(Records from a data collection)
##############################

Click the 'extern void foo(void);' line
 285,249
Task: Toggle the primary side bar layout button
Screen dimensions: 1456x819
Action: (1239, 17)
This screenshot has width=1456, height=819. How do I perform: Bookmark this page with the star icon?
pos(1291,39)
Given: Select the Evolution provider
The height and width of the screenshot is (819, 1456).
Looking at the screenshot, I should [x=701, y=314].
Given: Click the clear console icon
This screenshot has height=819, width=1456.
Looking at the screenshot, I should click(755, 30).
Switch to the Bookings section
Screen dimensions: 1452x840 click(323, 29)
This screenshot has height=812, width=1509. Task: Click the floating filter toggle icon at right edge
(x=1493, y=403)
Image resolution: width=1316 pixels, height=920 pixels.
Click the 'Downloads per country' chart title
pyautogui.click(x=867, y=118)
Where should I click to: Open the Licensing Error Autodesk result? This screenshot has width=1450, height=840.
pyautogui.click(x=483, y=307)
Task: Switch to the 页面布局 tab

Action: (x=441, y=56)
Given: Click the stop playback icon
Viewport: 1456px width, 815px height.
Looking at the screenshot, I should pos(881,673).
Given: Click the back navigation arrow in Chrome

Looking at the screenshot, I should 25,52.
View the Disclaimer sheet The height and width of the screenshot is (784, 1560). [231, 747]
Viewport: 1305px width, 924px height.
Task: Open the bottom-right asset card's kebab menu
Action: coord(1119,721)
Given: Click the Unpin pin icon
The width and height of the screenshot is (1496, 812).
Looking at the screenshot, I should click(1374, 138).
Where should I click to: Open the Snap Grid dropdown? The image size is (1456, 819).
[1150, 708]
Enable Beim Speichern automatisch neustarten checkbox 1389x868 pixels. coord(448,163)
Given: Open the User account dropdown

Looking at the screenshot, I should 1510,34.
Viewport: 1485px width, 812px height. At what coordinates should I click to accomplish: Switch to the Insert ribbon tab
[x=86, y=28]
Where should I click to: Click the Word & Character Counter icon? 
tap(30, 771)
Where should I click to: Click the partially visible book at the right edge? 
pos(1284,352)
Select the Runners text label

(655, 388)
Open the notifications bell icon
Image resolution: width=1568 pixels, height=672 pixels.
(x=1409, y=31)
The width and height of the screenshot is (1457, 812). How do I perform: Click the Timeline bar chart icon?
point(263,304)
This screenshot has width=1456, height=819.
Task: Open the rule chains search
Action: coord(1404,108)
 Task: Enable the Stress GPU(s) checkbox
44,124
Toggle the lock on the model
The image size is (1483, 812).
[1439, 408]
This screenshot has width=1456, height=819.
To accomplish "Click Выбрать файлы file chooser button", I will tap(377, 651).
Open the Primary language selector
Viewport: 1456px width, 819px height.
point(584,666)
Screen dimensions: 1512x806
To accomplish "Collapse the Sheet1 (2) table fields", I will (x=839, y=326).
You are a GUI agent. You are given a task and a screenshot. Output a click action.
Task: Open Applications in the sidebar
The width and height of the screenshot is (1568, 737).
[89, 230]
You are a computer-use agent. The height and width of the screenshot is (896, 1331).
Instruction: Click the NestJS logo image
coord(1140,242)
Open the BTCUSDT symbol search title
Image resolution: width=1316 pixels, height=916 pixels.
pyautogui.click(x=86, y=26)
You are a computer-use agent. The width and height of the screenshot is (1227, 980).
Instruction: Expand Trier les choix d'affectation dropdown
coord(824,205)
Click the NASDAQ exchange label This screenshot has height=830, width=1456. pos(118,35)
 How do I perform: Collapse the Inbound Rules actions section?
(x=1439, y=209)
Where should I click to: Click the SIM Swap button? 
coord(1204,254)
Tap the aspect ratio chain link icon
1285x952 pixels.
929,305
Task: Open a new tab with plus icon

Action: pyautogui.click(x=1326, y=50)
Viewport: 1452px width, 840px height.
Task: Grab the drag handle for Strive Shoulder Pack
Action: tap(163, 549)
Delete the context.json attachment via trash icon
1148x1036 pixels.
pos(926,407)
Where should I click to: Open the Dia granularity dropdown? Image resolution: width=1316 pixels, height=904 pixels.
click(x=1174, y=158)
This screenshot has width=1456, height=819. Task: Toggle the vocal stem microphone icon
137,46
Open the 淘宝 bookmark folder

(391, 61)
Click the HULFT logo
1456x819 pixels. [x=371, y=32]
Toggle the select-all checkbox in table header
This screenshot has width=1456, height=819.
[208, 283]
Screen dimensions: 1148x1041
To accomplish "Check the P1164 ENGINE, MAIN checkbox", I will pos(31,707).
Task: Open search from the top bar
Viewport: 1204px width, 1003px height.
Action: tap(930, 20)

##############################

_Work request_
Every piece of the data is to be set down again exactly.

_Result_
Click the 'extern void foo(void);' line
 285,249
Task: Toggle the primary side bar layout button
Screen dimensions: 1456x819
Action: (1239, 17)
This screenshot has width=1456, height=819. How do I perform: Bookmark this page with the star icon?
pos(1291,39)
Given: Select the Evolution provider
The height and width of the screenshot is (819, 1456).
Looking at the screenshot, I should [x=701, y=314].
Given: Click the clear console icon
This screenshot has height=819, width=1456.
Looking at the screenshot, I should click(755, 30).
Switch to the Bookings section
Screen dimensions: 1452x840 click(323, 29)
This screenshot has height=812, width=1509. Task: Click the floating filter toggle icon at right edge
(x=1493, y=403)
Image resolution: width=1316 pixels, height=920 pixels.
Click the 'Downloads per country' chart title
pyautogui.click(x=867, y=118)
Where should I click to: Open the Licensing Error Autodesk result? This screenshot has width=1450, height=840.
pyautogui.click(x=483, y=307)
Task: Switch to the 页面布局 tab

Action: (x=441, y=56)
Given: Click the stop playback icon
Viewport: 1456px width, 815px height.
Looking at the screenshot, I should pos(881,673).
Given: Click the back navigation arrow in Chrome

Looking at the screenshot, I should 25,52.
View the Disclaimer sheet The height and width of the screenshot is (784, 1560). [231, 747]
Viewport: 1305px width, 924px height.
Task: Open the bottom-right asset card's kebab menu
Action: coord(1119,721)
Given: Click the Unpin pin icon
The width and height of the screenshot is (1496, 812).
Looking at the screenshot, I should click(1374, 138).
Where should I click to: Open the Snap Grid dropdown? The image size is (1456, 819).
[1150, 708]
Enable Beim Speichern automatisch neustarten checkbox 1389x868 pixels. coord(448,163)
Given: Open the User account dropdown

Looking at the screenshot, I should 1510,34.
Viewport: 1485px width, 812px height. At what coordinates should I click to accomplish: Switch to the Insert ribbon tab
[x=86, y=28]
Where should I click to: Click the Word & Character Counter icon? 
tap(30, 771)
Where should I click to: Click the partially visible book at the right edge? 
pos(1284,352)
Select the Runners text label

(655, 388)
Open the notifications bell icon
Image resolution: width=1568 pixels, height=672 pixels.
(x=1409, y=31)
The width and height of the screenshot is (1457, 812). How do I perform: Click the Timeline bar chart icon?
point(263,304)
This screenshot has width=1456, height=819.
Task: Open the rule chains search
Action: coord(1404,108)
 Task: Enable the Stress GPU(s) checkbox
44,124
Toggle the lock on the model
The image size is (1483, 812).
[1439, 408]
This screenshot has width=1456, height=819.
To accomplish "Click Выбрать файлы file chooser button", I will tap(377, 651).
Open the Primary language selector
Viewport: 1456px width, 819px height.
point(584,666)
Screen dimensions: 1512x806
To accomplish "Collapse the Sheet1 (2) table fields", I will (x=839, y=326).
You are a GUI agent. You are given a task and a screenshot. Output a click action.
Task: Open Applications in the sidebar
The width and height of the screenshot is (1568, 737).
[89, 230]
You are a computer-use agent. The height and width of the screenshot is (896, 1331).
Instruction: Click the NestJS logo image
coord(1140,242)
Open the BTCUSDT symbol search title
Image resolution: width=1316 pixels, height=916 pixels.
pyautogui.click(x=86, y=26)
You are a computer-use agent. The width and height of the screenshot is (1227, 980).
Instruction: Expand Trier les choix d'affectation dropdown
coord(824,205)
Click the NASDAQ exchange label This screenshot has height=830, width=1456. pos(118,35)
 How do I perform: Collapse the Inbound Rules actions section?
(x=1439, y=209)
Where should I click to: Click the SIM Swap button? 
coord(1204,254)
Tap the aspect ratio chain link icon
1285x952 pixels.
929,305
Task: Open a new tab with plus icon

Action: pyautogui.click(x=1326, y=50)
Viewport: 1452px width, 840px height.
Task: Grab the drag handle for Strive Shoulder Pack
Action: tap(163, 549)
Delete the context.json attachment via trash icon
1148x1036 pixels.
pos(926,407)
Where should I click to: Open the Dia granularity dropdown? Image resolution: width=1316 pixels, height=904 pixels.
click(x=1174, y=158)
This screenshot has width=1456, height=819. Task: Toggle the vocal stem microphone icon
137,46
Open the 淘宝 bookmark folder

(391, 61)
Click the HULFT logo
1456x819 pixels. [x=371, y=32]
Toggle the select-all checkbox in table header
This screenshot has width=1456, height=819.
[208, 283]
Screen dimensions: 1148x1041
To accomplish "Check the P1164 ENGINE, MAIN checkbox", I will pos(31,707).
Task: Open search from the top bar
Viewport: 1204px width, 1003px height.
Action: tap(930, 20)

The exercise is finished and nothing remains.